Gavin Tay era ex presidiario y aunque llevaba en el negocio de los helados poco más de un año le iba viento en popa a juzgar por el Mercedes nuevo aparcado delante de su casa. Pero sus libros de contabilidad no arrojaban tantas ganancias y su viuda no se explicaba lo del coche. Allí estaba la explicación: un empleo extra de venta de comida y bebida a los clientes que salían de los locales nocturnos.

Locales de Tommy Telford.

Gavin Tay: convicto de atracos, reincidente, delincuente habitual reintegrado… El aire de la habitación empezaba a estar cargado y su cabeza también; le dolía y decidió salir.

Dio un paseo por los Meadows, cruzó el puente Jorge IV y atravesó por la escalinata de Playfair a Princess Street. En los peldaños de la

Academia Escocesa había un grupo sentado: caras sin afeitar, pelo teñido, ropa con rotos.

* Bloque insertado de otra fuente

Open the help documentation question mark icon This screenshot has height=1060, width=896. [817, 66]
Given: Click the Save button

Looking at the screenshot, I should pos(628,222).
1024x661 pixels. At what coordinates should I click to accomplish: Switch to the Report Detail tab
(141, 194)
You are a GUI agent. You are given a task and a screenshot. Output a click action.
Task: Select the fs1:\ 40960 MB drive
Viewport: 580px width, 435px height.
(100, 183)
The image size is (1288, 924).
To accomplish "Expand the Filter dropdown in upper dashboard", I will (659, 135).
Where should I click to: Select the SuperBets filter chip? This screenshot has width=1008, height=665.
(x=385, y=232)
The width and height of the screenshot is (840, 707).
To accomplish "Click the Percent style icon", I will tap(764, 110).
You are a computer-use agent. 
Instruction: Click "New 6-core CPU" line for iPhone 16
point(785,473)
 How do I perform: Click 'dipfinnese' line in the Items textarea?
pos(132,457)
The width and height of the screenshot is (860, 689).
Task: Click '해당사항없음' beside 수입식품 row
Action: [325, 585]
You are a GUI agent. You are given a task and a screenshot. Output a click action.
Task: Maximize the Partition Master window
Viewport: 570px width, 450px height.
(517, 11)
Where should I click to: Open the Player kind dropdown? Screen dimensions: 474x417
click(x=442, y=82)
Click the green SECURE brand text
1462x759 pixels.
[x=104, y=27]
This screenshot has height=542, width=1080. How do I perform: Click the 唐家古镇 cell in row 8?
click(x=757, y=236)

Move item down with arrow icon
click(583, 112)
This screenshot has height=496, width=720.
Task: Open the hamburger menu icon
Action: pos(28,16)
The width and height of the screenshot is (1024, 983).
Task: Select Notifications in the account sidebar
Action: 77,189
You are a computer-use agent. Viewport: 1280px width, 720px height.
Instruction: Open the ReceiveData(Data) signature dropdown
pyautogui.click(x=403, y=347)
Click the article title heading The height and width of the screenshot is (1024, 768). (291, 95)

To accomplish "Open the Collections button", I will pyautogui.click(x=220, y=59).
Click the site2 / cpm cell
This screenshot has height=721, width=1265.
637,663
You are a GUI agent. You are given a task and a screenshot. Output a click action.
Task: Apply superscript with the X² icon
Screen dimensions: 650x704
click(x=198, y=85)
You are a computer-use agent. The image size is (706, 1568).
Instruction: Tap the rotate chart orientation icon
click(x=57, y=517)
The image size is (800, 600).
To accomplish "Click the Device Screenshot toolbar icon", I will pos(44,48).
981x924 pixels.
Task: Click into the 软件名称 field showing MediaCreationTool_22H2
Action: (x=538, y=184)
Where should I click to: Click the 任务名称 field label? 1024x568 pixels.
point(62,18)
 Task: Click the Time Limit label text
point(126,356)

Los desposeídos de Edimburgo expuestos a la mirada pública. Rebus sabía que tenía cosas en común con ellos. Su vida era un puro fracaso como esposo, padre y amante; se había desviado del futuro que le auguraba el Ejército y en la policía no era precisamente alguien «respetado». Un mendigo le tendió la mano y él le dio cinco libras; luego, cruzó Princess Street y se dirigió al Oxford.